Evite luz fria demais para o quarto — um tom mais quente (3000K a 4000K) reduz o cansaço visual e mantém o clima aconchegante. Se possível, instale dimmers para ajustar a intensidade conforme o horário.
Fitas de LED sob as prateleiras também ajudam a criar um ambiente aconchegante e dão um toque moderno ao móvel.
Organização interna: nichos, prateleiras e gavetas
A organização interna faz toda a diferença. Reserve nichos para livros e pastas, uma gaveta para documentos e outra para materiais de escritório. Pense em um espaço para o CPU ou notebook — se for notebook, um nicho com porta e tomada embutida resolve.

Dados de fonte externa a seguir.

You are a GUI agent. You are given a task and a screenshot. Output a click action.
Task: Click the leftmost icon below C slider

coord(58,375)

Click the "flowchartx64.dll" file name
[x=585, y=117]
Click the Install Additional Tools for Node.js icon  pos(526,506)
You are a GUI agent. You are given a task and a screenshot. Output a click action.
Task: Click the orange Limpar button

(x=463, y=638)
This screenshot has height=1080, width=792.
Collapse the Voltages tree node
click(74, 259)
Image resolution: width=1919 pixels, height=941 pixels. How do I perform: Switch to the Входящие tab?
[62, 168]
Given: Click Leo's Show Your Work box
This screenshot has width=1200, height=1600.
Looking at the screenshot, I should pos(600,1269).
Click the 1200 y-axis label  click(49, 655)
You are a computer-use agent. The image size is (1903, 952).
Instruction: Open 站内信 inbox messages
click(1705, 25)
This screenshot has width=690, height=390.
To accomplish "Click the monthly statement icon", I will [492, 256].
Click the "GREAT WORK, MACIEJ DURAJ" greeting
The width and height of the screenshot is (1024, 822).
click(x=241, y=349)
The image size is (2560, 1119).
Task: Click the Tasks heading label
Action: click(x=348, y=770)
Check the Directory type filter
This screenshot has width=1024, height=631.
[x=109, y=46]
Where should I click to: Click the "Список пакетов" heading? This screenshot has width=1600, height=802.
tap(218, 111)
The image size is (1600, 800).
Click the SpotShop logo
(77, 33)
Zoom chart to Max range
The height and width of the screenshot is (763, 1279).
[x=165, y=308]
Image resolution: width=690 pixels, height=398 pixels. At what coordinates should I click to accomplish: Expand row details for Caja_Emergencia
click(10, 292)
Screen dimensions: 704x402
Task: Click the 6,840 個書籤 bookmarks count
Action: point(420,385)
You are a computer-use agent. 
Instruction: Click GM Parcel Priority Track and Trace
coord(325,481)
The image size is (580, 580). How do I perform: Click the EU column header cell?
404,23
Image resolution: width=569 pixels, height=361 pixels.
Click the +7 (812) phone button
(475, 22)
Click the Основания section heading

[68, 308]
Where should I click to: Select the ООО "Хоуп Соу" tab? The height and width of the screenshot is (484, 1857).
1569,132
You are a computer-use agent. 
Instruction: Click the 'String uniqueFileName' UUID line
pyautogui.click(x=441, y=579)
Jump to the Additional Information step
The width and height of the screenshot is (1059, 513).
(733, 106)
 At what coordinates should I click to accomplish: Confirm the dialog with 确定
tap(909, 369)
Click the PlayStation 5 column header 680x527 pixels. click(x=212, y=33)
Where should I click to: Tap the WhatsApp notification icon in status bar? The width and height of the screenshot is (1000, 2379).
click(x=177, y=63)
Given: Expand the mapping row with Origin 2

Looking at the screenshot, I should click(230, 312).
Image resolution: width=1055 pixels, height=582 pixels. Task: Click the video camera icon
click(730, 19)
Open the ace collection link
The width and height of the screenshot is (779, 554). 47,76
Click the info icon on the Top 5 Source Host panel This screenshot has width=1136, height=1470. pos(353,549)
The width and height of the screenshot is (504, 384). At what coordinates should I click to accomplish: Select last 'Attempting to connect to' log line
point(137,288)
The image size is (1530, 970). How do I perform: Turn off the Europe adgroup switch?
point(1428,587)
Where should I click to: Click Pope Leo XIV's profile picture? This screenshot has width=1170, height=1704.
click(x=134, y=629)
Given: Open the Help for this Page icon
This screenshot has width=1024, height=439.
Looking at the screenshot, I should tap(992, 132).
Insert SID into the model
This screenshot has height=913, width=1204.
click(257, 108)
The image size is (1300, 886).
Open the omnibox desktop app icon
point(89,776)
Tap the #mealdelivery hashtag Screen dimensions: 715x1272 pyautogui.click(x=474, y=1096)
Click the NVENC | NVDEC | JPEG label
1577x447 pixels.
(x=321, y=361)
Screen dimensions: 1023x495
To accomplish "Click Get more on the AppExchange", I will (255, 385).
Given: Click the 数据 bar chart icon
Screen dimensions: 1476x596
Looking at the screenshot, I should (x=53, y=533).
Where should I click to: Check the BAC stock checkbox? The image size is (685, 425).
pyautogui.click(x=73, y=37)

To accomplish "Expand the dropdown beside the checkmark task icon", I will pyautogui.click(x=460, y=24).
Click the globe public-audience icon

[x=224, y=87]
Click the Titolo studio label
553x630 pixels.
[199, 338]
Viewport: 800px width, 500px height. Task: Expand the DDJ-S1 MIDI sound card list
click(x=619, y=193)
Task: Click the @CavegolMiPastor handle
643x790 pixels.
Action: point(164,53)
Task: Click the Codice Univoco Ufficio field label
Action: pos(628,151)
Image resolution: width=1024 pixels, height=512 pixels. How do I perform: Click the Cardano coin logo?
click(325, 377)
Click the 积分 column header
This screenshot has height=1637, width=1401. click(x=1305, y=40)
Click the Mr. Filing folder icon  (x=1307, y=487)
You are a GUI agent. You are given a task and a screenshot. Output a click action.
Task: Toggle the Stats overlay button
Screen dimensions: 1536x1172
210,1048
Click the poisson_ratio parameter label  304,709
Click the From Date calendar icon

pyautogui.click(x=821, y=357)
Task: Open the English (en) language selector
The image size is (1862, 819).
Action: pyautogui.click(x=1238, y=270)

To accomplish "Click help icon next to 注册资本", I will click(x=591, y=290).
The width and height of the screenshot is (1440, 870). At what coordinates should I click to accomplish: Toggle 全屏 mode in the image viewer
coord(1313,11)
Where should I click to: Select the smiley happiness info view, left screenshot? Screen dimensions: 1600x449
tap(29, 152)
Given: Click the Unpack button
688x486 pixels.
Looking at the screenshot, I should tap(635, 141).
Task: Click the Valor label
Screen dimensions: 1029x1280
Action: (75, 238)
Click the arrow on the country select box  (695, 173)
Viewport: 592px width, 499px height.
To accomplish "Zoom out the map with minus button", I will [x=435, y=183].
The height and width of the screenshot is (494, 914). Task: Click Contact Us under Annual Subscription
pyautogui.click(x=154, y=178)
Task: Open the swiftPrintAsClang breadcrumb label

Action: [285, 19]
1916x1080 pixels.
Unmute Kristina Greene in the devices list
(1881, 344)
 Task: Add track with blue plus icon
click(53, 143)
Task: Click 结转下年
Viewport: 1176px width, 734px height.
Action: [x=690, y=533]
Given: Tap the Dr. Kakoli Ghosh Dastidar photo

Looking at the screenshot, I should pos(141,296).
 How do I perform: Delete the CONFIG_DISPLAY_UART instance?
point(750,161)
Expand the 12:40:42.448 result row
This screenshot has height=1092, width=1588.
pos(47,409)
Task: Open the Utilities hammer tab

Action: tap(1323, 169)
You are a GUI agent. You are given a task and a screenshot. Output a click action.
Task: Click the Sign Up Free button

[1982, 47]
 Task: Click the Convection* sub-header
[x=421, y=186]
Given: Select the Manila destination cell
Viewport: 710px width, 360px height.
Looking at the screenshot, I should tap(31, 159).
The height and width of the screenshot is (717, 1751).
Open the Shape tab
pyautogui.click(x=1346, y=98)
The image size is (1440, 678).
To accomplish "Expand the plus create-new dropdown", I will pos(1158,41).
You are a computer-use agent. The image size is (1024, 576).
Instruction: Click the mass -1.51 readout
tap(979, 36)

Use caixas organizadoras para esconder objetos menores. Isso mantém o visual limpo e facilita a limpeza.
Cuidados na hora de contratar o projeto
Antes de fechar com um marceneiro ou projetista, algumas perguntas são obrigatórias:
- Qual a profundidade ideal da bancada para o meu monitor e teclado?
- Como vocês resolvem a passagem de fios? Há um sistema de canaletas ou furos?
- O material indicado suporta o peso dos equipamentos que vou colocar?
- Existe garantia sobre as ferragens (corrediças, dobradiças) da mesa retrátil ou de portas?
- Como fica a ergonomia? Vocês oferecem ajuste de altura?
Também vale pedir um orçamento por escrito e comparar pelo menos com duas empresas. Lembre que o preço depende muito da região, do material, da metragem e da complexidade (ex.: portas de correr ou sistema retrátil).
Fechando o assunto
Um quarto planejado com escrivaninha embutida é a solução perfeita para quem quer praticidade sem abrir mão da estética. Com planejamento e atenção aos detalhes (posição, iluminação, organização e materiais), você cria um espaço de trabalho eficiente que se integra ao quarto — e não compete com ele.
Se você está pesquisando para contratar um projeto, use as dicas deste artigo como checklist na conversa com o profissional. E lembre: o melhor projeto é aquele que atende suas necessidades reais de trabalho e descanso.
Perguntas frequentes
Qual a profundidade ideal para uma escrivaninha embutida no quarto?
A profundidade confortável para uso com computador e teclado fica entre 50 e 60 cm. Se o espaço for apertado, é possível usar 40 cm, mas o monitor precisa ser fino ou montado na parede para liberar profundidade.
Como esconder a escrivaninha quando não estou trabalhando?
Opções práticas incluem portas de correr ou de abrir que fecham o vão da bancada, painéis deslizantes, tampas que cobrem o monitor ou uma bancada retrátil que fica embutida no móvel. Tudo depende do projeto e do orçamento.
É possível colocar a escrivaninha embaixo da janela sem prejudicar a luz natural?
Sim, desde que a luz não incida diretamente na tela causando reflexo. O ideal é posicionar a escrivaninha de lado para a janela ou de frente, mas com persianas ou cortinas para controlar a luminosidade. Além disso, evite que o cabo de luz natural fique atrás do monitor, pois isso cansa a vista.
MDF ou MDP para a bancada da escrivaninha, qual escolher?
O MDF é mais indicado para tampos e portas porque tem melhor acabamento e resistência à umidade, além de permitir fresas e pintura. O MDP é mais barato e leve, mas menos resistente; serve para prateleiras internas, mas não é recomendado para bancadas de uso intenso.
Como evitar o excesso de cabos visíveis na escrivaninha embutida?
Planeje um passante de cabos (furo ou canaleta) na parte de trás do tampo e instale uma régua de tomadas dentro do móvel, no nicho da bancada. Também dá para esconder fios atrás do painel ou usar um organizador de cabos adesivo. Combine isso com o marceneiro durante o projeto.